_Exercises_:
1. Please copy out the passage about arriving in Barcelona, starting at "So there I was" and ending at "was a chic@?".
2. Pick up the passage about arriving in Barcelona after its last sentence and continue it.

_Supplied passage_:
Shortly after I arrived in Barcelona in 2005, I was pointed to Spain’s equivalent of Craisglist, Loquo. (There are actual Craigslist sites for Spain, but those are mostly used by foreigners.) On Loquo, I was looking for intercambios (language exchanges) so that I could rapidly access my stored Spanish and jump a level in class.

The personal ads were bewildering. It took me a little while to figure out why: I had never dealt with anybody my own age in Spain, so I had no idea how young people spoke. (The reason I didn’t have friends when I was little and summering in Spain was that my grandparents lived in the middle of nowhere. The whole property was literally surrounds by stone walls and I was way too busy running around in the forest with the dogs and chasing cows and catching grasshoppers to notice that there weren’t other kids around. It was glorious.)

So there I was in my first cyber café, trying to figure out what the hell people were writing about. There were dozens of words and phrases that I’d never heard before and shorthand that I just couldn’t even begin to comprehend, but the use of the @ symbol was the most immediately troubling. What the hell was a chic@?

_Entries from a data collection_:

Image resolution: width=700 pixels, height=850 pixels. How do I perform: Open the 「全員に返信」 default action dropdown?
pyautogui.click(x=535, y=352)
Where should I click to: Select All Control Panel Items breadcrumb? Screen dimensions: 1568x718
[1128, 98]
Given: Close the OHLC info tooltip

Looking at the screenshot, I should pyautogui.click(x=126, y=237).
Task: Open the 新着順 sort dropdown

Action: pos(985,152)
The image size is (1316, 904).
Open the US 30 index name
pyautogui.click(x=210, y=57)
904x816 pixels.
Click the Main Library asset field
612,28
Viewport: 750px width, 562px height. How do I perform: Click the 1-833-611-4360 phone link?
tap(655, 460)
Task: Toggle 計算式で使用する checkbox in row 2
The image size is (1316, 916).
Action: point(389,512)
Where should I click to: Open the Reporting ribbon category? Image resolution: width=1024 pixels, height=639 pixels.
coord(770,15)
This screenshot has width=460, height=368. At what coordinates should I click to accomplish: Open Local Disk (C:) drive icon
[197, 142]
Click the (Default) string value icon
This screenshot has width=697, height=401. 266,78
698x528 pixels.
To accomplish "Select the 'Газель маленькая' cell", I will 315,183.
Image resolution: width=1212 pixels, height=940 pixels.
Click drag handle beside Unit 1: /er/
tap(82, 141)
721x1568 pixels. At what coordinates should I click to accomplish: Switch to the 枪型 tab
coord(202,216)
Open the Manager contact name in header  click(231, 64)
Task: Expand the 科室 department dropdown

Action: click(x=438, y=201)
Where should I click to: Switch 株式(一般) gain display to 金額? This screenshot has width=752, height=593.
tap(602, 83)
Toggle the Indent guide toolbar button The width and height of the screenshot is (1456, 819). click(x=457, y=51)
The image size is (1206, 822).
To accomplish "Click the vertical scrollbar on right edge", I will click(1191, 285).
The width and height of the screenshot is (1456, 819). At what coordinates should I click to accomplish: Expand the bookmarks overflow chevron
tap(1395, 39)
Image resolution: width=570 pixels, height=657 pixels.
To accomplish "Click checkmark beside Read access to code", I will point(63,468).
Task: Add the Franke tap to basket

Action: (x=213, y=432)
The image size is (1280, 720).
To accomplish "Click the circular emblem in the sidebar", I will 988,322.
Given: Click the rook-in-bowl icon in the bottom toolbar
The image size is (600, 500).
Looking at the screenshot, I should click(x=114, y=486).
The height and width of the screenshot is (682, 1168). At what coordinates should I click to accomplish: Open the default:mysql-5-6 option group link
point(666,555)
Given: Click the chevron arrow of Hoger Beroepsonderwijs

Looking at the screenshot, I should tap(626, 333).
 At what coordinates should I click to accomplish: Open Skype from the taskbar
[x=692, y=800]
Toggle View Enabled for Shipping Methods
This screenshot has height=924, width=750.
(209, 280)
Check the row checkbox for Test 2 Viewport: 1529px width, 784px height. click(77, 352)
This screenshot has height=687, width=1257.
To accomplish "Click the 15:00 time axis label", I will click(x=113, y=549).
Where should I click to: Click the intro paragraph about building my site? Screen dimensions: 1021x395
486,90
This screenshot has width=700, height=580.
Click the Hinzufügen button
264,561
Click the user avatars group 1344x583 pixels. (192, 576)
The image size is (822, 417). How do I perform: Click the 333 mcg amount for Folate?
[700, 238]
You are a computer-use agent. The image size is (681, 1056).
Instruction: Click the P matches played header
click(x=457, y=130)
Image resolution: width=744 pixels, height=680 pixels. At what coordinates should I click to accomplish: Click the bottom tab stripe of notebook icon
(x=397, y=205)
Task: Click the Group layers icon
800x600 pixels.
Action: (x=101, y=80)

_Outputs_:
1.
So there I was in my first cyber café, trying to figure out what the hell people were writing about. There were dozens of words and phrases that I’d never heard before and shorthand that I just couldn’t even begin to comprehend, but the use of the @ symbol was the most immediately troubling. What the hell was a chic@?

2.
I asked at school the next day and learned that in Spain, the @ was used to gender-neutralize nouns. Instead of saying girl or guy [chica, chico], you could end the noun with an @ which, handily, looks like both an a and an o. Knowledge!

Learn other things

→ In Spanish, @ is called arroba from the Classic Arabic rub‘ الربع [a quarter part]. I can’t figure out how something that initially denoted a weight was adopted for this purpose.

→ In French, @ is arobase, which comes directly from the Spanish use. Very interesting, that.

→ Despite my feelings about the Washington Post (it’s a shitty paper and probably isn’t going to get better), around the time I was discovering this new use of @, they ran a funny story about other names the symbol has around the world. If only I could get away with saying myname-monkey-chasing-its-tail-gmail-dot-com on a regular basis.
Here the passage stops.